# [Exercise details]
Can you reproduce the listing verbatim, from its first line through the line containing "[x=48, y=484]", with both of those lines included?

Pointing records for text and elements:

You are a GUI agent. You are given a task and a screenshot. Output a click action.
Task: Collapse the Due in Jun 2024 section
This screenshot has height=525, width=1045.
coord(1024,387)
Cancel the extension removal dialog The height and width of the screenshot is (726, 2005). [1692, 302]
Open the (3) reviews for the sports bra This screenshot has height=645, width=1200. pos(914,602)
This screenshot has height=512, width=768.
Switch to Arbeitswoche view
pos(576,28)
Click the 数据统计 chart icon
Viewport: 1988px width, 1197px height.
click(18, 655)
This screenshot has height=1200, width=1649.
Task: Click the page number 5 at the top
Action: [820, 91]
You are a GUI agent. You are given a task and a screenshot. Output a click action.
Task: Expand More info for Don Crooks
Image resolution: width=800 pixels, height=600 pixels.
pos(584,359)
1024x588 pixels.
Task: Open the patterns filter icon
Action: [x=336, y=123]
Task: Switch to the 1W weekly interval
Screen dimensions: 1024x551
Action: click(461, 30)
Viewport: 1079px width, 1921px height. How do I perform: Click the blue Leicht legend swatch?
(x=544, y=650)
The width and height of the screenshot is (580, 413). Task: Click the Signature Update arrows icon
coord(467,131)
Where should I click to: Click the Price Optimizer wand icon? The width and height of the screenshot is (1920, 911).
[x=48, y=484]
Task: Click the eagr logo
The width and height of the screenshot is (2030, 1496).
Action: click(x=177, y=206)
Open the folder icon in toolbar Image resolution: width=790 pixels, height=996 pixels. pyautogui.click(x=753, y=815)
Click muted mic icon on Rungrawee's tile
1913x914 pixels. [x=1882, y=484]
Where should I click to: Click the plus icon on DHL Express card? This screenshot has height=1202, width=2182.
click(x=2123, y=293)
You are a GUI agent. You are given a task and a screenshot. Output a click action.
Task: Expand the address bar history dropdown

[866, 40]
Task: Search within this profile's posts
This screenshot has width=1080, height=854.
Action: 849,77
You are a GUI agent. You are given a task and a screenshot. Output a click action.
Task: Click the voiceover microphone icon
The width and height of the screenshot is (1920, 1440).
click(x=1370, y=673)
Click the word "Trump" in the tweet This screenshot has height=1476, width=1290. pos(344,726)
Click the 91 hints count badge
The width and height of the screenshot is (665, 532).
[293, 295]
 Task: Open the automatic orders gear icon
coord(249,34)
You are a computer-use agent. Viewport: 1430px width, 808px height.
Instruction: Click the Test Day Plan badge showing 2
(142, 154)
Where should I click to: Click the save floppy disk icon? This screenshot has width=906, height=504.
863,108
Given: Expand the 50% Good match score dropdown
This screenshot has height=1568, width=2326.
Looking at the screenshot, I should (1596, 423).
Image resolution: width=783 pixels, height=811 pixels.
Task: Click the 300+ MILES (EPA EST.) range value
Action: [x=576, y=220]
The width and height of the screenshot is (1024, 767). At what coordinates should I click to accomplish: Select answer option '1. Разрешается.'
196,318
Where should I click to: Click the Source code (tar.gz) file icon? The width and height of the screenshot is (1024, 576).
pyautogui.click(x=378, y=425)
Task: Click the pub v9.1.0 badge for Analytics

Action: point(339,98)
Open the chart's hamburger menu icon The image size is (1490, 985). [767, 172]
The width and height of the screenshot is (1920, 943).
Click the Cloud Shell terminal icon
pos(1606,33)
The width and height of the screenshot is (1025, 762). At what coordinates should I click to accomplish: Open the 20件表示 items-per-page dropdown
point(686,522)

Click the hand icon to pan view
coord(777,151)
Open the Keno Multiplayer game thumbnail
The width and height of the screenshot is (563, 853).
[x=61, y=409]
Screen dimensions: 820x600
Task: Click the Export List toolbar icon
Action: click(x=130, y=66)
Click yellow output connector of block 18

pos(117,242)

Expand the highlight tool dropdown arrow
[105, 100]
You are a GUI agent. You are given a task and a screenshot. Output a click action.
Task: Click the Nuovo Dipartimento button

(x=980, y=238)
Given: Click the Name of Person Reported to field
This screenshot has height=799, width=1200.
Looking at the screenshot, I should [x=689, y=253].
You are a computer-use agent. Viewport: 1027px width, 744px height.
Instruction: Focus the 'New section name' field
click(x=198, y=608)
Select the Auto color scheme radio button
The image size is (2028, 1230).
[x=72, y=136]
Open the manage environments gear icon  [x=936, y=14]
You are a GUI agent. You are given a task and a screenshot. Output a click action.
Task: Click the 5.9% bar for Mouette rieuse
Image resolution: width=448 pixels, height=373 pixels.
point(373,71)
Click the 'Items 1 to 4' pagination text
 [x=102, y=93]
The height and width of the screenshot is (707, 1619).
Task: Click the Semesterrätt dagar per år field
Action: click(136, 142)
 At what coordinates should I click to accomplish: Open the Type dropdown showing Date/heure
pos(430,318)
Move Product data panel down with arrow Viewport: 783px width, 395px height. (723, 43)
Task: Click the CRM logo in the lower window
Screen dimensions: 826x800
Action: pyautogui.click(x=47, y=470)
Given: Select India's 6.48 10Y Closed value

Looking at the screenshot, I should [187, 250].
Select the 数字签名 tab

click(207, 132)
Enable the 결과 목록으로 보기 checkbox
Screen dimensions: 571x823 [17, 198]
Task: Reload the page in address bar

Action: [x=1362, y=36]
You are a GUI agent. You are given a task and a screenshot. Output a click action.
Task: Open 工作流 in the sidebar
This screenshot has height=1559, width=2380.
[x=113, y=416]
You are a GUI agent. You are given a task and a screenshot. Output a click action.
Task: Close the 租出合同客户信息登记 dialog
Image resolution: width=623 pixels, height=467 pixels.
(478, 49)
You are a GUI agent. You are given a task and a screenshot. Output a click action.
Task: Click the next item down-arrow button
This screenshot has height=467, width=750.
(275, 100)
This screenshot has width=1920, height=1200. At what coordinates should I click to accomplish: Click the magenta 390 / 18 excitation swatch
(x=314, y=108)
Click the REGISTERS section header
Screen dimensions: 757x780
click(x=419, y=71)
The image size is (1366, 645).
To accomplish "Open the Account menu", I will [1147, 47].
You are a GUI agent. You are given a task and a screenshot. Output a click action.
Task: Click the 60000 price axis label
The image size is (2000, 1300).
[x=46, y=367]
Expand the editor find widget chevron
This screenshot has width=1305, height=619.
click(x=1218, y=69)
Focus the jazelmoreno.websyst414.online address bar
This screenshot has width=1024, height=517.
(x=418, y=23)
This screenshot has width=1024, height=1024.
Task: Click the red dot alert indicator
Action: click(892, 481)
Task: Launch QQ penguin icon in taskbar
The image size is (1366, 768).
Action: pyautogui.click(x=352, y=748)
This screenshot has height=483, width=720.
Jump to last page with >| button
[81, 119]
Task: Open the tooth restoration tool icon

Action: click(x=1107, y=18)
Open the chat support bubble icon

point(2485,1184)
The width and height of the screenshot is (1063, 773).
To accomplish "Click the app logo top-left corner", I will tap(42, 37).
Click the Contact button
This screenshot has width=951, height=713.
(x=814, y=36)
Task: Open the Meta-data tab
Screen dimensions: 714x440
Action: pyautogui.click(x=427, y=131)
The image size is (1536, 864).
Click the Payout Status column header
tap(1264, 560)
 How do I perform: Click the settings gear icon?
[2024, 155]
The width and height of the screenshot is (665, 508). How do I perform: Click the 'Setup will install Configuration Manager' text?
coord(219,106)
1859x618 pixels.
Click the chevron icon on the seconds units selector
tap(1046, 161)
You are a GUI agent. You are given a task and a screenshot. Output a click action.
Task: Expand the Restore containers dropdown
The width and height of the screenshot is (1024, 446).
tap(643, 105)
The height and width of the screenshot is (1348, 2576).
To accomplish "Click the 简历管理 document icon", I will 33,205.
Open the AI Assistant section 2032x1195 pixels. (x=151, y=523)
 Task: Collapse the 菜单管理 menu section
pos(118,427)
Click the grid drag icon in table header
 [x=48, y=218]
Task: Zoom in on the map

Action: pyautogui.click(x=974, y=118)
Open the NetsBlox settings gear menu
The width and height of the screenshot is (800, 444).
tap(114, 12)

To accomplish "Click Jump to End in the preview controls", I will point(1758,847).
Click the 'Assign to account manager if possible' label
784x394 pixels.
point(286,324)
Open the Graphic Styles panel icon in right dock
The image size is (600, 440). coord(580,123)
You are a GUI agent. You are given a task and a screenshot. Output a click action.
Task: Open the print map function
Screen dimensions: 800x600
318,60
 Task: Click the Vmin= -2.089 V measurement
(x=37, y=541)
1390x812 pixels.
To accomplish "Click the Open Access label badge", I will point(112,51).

# [Answer to the task]
You are a GUI agent. You are given a task and a screenshot. Output a click action.
Task: Collapse the Due in Jun 2024 section
This screenshot has height=525, width=1045.
coord(1024,387)
Cancel the extension removal dialog The height and width of the screenshot is (726, 2005). [1692, 302]
Open the (3) reviews for the sports bra This screenshot has height=645, width=1200. pos(914,602)
This screenshot has height=512, width=768.
Switch to Arbeitswoche view
pos(576,28)
Click the 数据统计 chart icon
Viewport: 1988px width, 1197px height.
click(18, 655)
This screenshot has height=1200, width=1649.
Task: Click the page number 5 at the top
Action: [820, 91]
You are a GUI agent. You are given a task and a screenshot. Output a click action.
Task: Expand More info for Don Crooks
Image resolution: width=800 pixels, height=600 pixels.
pos(584,359)
1024x588 pixels.
Task: Open the patterns filter icon
Action: [x=336, y=123]
Task: Switch to the 1W weekly interval
Screen dimensions: 1024x551
Action: click(461, 30)
Viewport: 1079px width, 1921px height. How do I perform: Click the blue Leicht legend swatch?
(x=544, y=650)
The width and height of the screenshot is (580, 413). Task: Click the Signature Update arrows icon
coord(467,131)
Where should I click to: Click the Price Optimizer wand icon? The width and height of the screenshot is (1920, 911).
[x=48, y=484]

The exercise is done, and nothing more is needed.